- _Task directions_: Turn the records from the line with "Screen dimensions: 1920x955" on through the line with "Action: [108, 563]" into a Markdown table, leaving out blank lines. Use the columns Row and Line, with the row number in the first and the line in the second.

- _Input rows_:
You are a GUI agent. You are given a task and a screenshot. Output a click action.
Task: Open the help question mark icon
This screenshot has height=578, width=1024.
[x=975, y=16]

* * *

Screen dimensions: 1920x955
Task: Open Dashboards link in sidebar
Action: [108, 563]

- _Response for this exercise_:
| Row | Line |
|---|---|
| 1 | Screen dimensions: 1920x955 |
| 2 | Task: Open Dashboards link in sidebar |
| 3 | Action: [108, 563] |